Task brief :: Going through the material below, please gather all lines with the word "coordinates" in them.

Information given ::
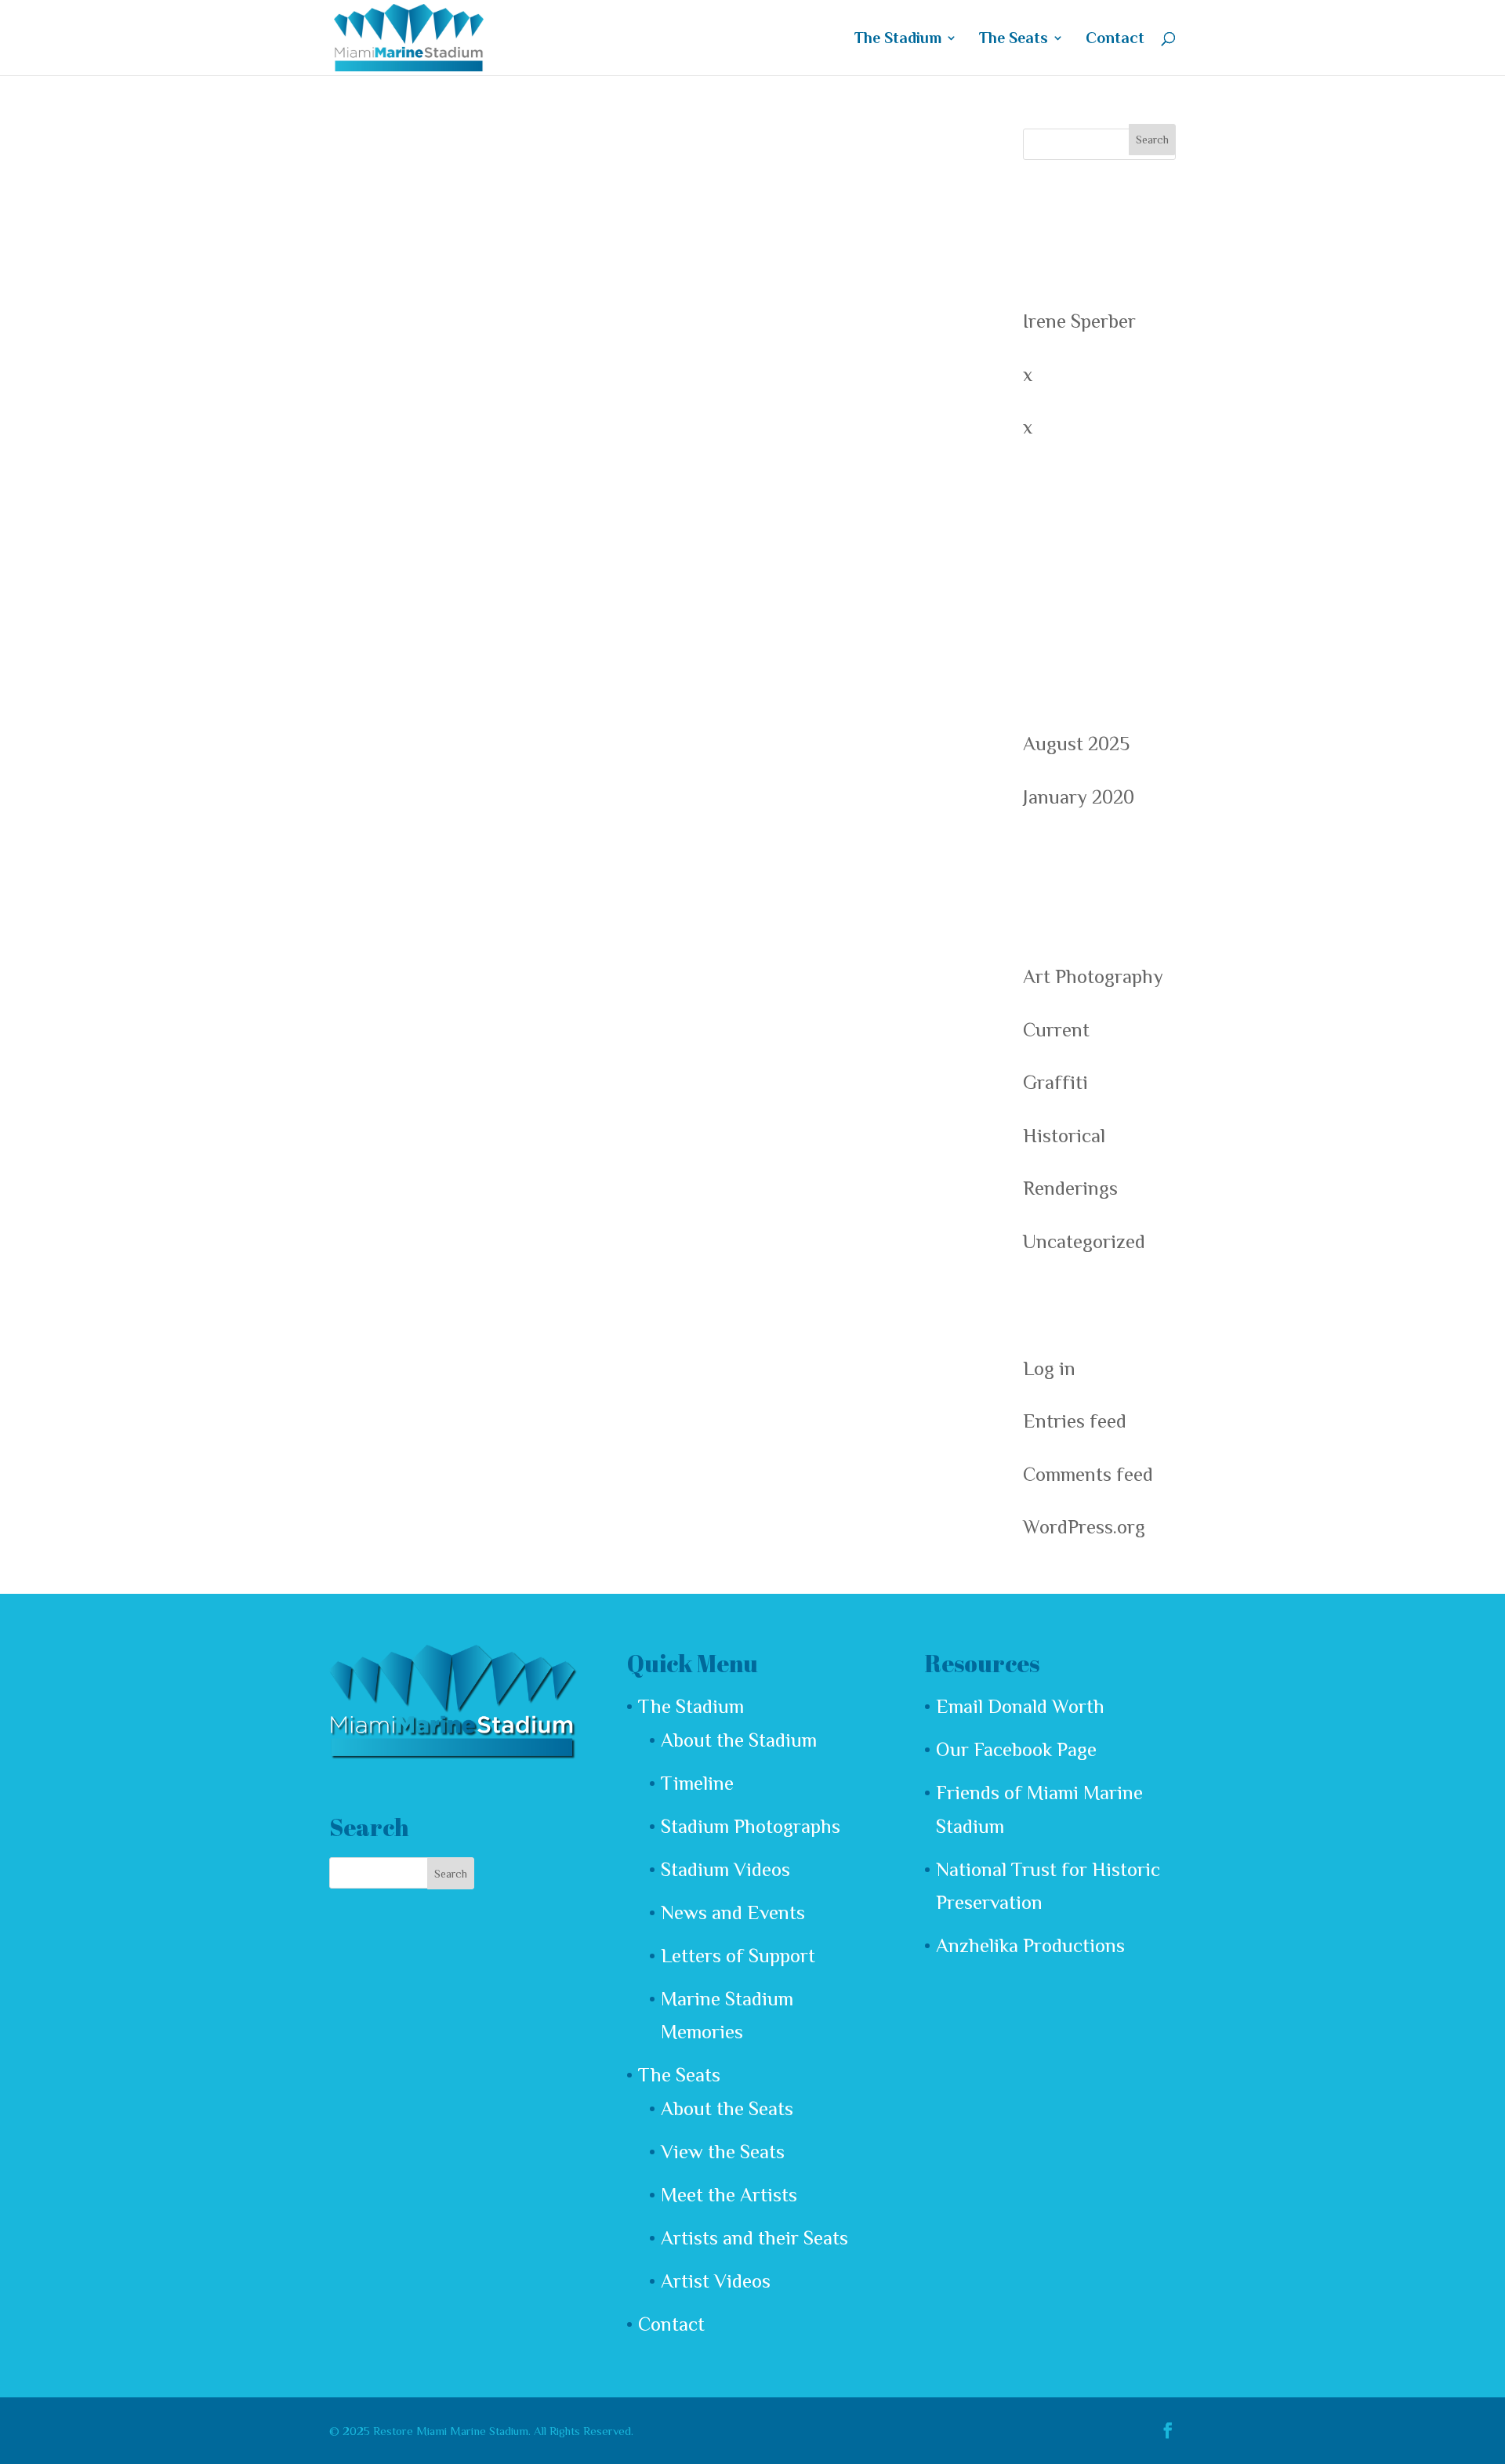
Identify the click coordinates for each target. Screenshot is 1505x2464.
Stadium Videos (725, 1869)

* * *

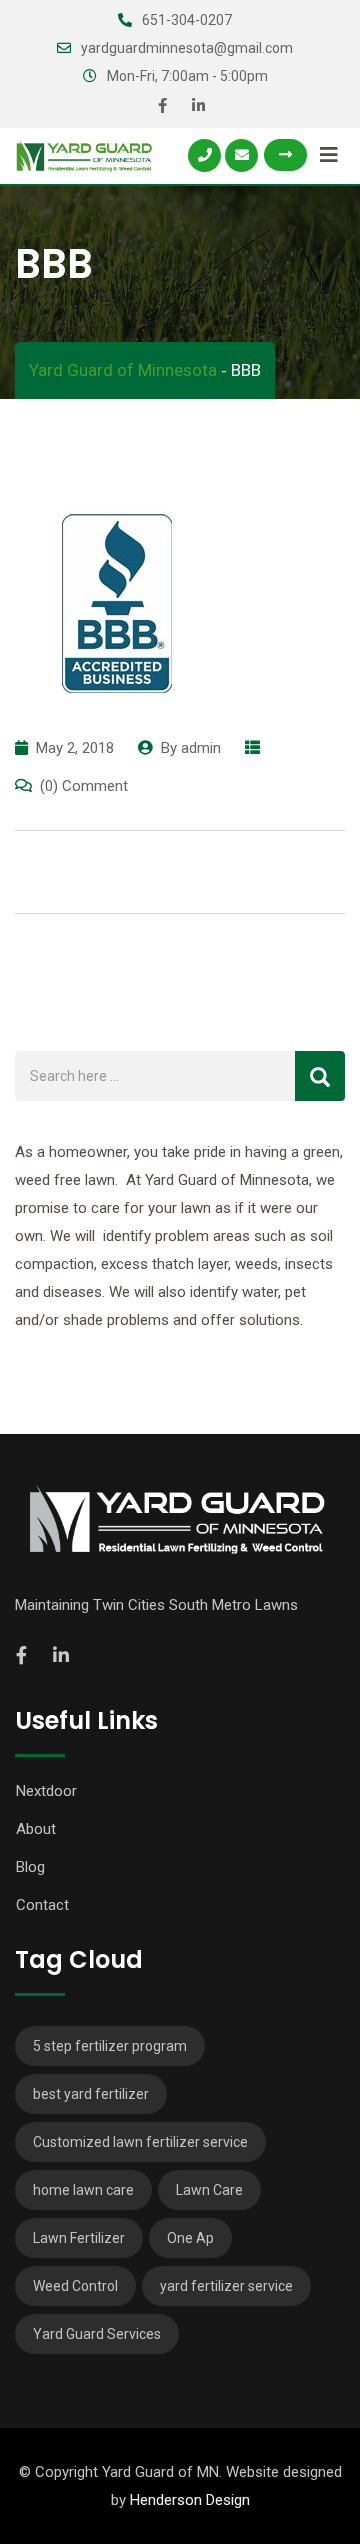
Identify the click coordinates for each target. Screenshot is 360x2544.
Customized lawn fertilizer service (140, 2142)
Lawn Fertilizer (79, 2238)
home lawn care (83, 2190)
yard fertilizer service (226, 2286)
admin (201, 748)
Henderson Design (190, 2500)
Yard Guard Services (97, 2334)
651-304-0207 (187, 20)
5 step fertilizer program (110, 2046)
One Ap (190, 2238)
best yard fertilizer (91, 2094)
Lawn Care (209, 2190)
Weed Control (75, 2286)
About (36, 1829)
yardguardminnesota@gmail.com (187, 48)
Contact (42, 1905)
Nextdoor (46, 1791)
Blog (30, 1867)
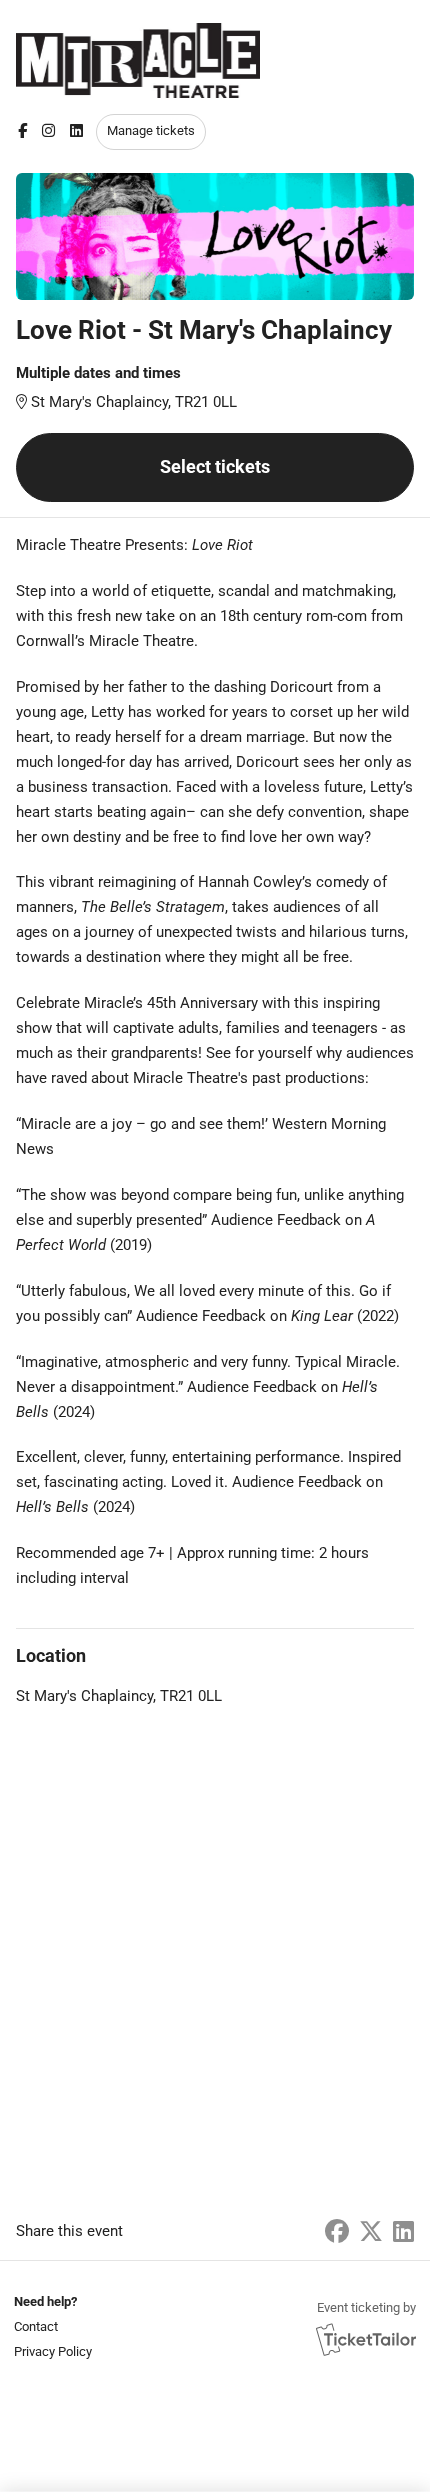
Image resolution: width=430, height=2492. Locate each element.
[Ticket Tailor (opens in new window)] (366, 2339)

Response below ::
Identify the click coordinates for each target. Screenshot is 1505x2464.
Identify the click coordinates for each target. Screenshot is 360x2544.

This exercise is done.